WHAT YOU SHOULD DO | Give the rows from the line with "Task: Click Сменить дизайн link" up to and including the line with "Action: (1767, 27)" as a two-column CSV with the header source,result. Each row needs one line holding its text and its answer, each in a quoted field, with any line breaks replaced by spaces.

___ GIVEN RECORDS ___

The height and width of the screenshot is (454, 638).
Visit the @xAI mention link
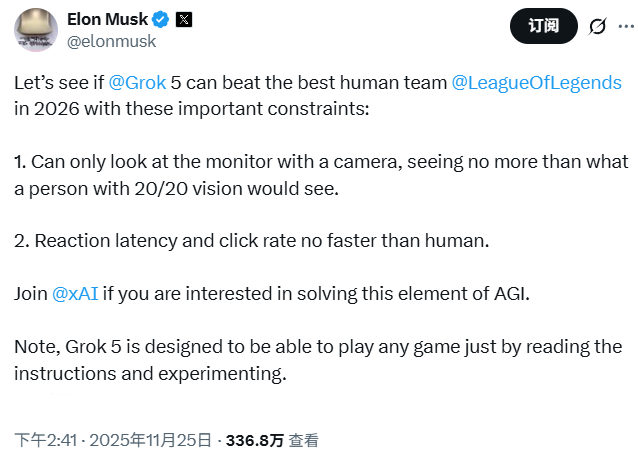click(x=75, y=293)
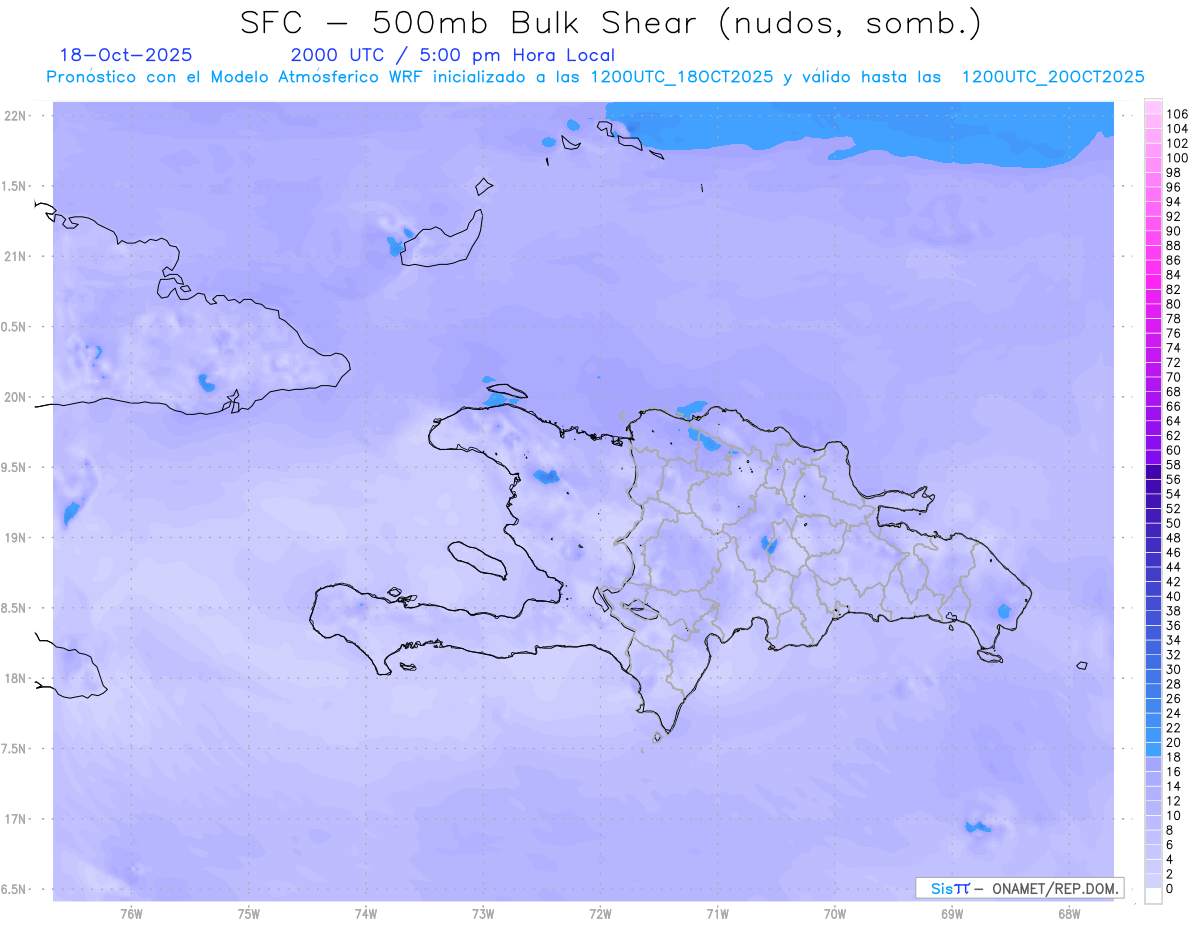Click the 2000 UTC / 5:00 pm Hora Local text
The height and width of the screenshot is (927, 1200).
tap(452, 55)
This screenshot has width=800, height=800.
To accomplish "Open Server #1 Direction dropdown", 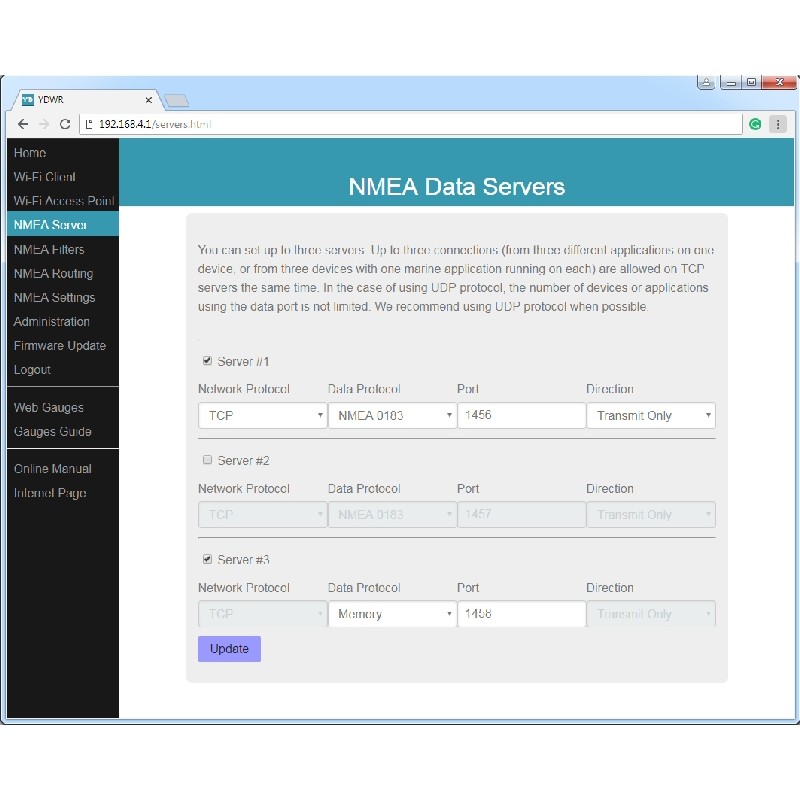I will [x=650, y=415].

___
___ GIVEN RECORDS ___

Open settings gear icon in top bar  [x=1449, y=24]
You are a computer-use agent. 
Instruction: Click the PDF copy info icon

___
___ GIVEN RECORDS ___

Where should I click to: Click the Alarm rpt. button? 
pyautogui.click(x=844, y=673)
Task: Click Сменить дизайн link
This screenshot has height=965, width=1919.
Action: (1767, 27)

___

IN RESPONSE |
source,result
"Task: Click Сменить дизайн link This screenshot has height=965, width=1919.","Action: (1767, 27)"